Sunday, 26 August 2007

A Matter of Reliability

What do you learn in a community-building exercise when the community building almost fails to happen?

One obvious answer is "Ahh, forget it. We are none of us perfect. Try again and it'll be better". Another is "Well, you guys have failed sometimes; cut some slack to the others". Both are fair answers. But the question itself, and the quality of the answers, underpin a more crucial aspect of the governance of 'bottom up' SDI's, namely how do we fare when, later on, there are services over which we've built our own value-adding services and, tomorrow, the service custodian goes out of business, so to speak: a change of policy, a shift in budgets, loss of key personnel. Any number of reasons might pertain, but suddenly our customers are no longer happily receiving their service.

The point is that when you expose open-standards services to the web then I can come along and build on your service, adding a new value or servicing a new audiences that you hadn't planned for. Sure, you can argue that I'd be at least slightly daft to build a critical need on your service without some sort of agreement, let alone recognition. Okay, but, when I try to make a phone call to the other side of the world, my success or failure depends on a whole chain of agreement between telco operators, any one of which can fail just when I need the service. To what degree can I blame my local telco? Not much, if the failure is three networks away in Outer Mongolia. Problem is that it doesn't matter to me where the failure is - my call hasn't gone through. I'm an unhappy frustrated customer.

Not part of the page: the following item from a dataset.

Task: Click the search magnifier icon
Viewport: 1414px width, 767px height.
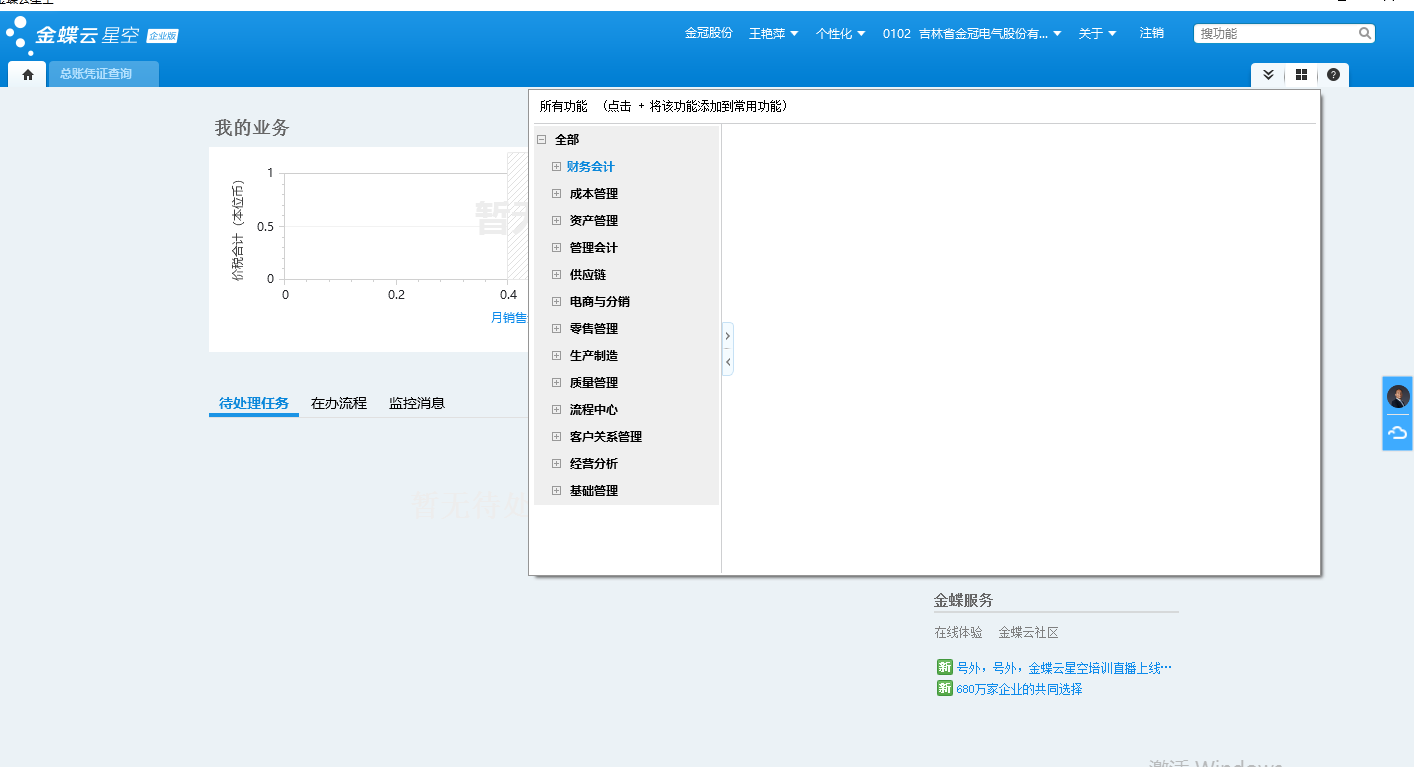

So, Tuesday should have been a neat day - meeting with the secretariat of the Kenyan national SDI, with two purposes were in mind, Firstly, helping them set up for evaluation some open-standards tools for establishing a national metadata archive, and the ability to serve geo-spatial data directly to remote clients (Geonetwork and geoserver, respectively). Secondly - and more importantly for me - engaging KNSDI's help to organise a meeting in September where we hope to get together all the national SDI players in East Africa along with their UN counterparts. The purpose? Try to start mapping the institutional interfaces that will be needed between the national and regional SDIs and the emerging UN spatial data infrastructure counterpart.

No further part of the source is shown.